**Information supplied:**
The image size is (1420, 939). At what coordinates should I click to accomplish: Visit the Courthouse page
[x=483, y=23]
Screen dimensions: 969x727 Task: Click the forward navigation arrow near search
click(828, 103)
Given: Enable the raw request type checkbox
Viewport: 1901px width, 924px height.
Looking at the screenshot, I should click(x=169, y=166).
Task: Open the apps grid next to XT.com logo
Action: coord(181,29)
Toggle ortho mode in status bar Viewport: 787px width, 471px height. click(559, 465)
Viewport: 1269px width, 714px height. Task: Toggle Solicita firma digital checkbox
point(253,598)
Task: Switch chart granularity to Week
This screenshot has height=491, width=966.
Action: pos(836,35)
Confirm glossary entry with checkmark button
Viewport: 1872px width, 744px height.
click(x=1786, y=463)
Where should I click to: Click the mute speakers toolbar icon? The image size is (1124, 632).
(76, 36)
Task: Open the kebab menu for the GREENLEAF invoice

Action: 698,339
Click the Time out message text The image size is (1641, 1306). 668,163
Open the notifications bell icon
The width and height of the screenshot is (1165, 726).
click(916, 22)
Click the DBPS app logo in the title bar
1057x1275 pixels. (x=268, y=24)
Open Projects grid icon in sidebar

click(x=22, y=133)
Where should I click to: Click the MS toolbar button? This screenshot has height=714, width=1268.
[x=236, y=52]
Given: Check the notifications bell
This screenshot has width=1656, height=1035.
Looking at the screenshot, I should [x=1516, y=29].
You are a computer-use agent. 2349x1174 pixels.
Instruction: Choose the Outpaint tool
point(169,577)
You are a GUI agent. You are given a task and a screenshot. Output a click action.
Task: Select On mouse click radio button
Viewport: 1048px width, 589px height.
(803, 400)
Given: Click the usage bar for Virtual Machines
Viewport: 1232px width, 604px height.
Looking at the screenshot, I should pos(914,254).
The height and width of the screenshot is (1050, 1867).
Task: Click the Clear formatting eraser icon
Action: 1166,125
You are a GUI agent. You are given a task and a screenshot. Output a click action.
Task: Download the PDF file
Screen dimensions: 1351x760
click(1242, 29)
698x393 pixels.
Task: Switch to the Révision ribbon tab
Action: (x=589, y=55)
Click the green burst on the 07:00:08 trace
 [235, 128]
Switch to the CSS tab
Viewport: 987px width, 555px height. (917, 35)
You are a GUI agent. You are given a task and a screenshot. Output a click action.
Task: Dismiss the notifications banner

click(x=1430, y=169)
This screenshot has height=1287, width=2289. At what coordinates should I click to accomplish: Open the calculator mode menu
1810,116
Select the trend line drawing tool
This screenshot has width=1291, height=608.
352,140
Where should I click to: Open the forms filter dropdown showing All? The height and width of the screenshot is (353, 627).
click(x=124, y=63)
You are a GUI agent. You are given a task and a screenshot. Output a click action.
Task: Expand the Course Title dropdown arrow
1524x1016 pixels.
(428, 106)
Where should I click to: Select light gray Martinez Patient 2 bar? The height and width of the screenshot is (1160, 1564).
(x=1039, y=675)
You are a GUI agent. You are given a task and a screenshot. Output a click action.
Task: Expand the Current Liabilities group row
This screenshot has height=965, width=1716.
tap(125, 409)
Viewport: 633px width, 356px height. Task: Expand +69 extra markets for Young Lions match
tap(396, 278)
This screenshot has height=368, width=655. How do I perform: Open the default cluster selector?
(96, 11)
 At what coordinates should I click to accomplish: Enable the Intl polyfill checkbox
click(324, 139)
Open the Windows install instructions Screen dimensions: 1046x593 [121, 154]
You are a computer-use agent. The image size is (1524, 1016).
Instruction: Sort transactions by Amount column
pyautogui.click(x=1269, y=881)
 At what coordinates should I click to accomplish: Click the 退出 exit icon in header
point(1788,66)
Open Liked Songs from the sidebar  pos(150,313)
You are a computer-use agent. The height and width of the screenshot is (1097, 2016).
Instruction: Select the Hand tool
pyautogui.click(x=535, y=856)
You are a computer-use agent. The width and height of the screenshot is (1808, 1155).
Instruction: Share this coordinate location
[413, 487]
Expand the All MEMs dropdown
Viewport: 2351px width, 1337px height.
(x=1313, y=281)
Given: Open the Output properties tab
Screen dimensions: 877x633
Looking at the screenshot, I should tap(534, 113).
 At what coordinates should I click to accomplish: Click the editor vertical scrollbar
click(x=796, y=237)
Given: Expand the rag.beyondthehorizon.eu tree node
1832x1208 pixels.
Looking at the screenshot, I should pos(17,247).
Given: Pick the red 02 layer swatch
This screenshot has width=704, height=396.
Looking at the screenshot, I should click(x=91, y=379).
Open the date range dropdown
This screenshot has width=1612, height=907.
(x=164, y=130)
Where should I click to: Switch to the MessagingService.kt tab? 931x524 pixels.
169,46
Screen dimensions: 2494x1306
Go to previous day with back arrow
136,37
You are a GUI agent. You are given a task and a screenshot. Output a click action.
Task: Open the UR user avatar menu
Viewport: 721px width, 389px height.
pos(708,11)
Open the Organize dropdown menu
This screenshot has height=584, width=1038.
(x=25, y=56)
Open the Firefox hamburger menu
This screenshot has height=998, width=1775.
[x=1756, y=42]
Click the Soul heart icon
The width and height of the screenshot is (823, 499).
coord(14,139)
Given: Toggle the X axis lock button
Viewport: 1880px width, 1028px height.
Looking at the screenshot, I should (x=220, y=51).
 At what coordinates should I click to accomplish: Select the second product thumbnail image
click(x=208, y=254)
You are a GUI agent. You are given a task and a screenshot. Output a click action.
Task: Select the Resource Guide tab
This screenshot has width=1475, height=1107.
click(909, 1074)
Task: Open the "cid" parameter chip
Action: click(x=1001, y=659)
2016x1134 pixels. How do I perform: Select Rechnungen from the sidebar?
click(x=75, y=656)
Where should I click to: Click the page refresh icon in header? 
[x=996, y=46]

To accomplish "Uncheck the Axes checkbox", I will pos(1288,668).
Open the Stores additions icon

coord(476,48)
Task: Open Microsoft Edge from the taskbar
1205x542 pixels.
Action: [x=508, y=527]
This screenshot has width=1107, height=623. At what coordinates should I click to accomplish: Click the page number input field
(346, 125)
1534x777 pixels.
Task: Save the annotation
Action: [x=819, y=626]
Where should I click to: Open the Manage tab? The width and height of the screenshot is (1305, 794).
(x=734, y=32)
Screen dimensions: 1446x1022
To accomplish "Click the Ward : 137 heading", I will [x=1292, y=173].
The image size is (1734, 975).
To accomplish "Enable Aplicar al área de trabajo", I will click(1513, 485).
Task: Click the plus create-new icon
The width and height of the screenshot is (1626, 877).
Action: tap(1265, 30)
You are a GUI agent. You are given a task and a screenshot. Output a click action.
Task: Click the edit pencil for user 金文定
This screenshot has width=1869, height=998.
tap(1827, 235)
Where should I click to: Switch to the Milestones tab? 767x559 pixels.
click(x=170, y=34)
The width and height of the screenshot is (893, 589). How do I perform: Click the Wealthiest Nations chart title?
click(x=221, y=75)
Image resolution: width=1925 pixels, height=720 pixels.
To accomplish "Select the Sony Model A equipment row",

**What is needed:** Take every line above that includes the string "user" and return it.

**Answer to this problem:**
Task: Open the UR user avatar menu
Task: Click the edit pencil for user 金文定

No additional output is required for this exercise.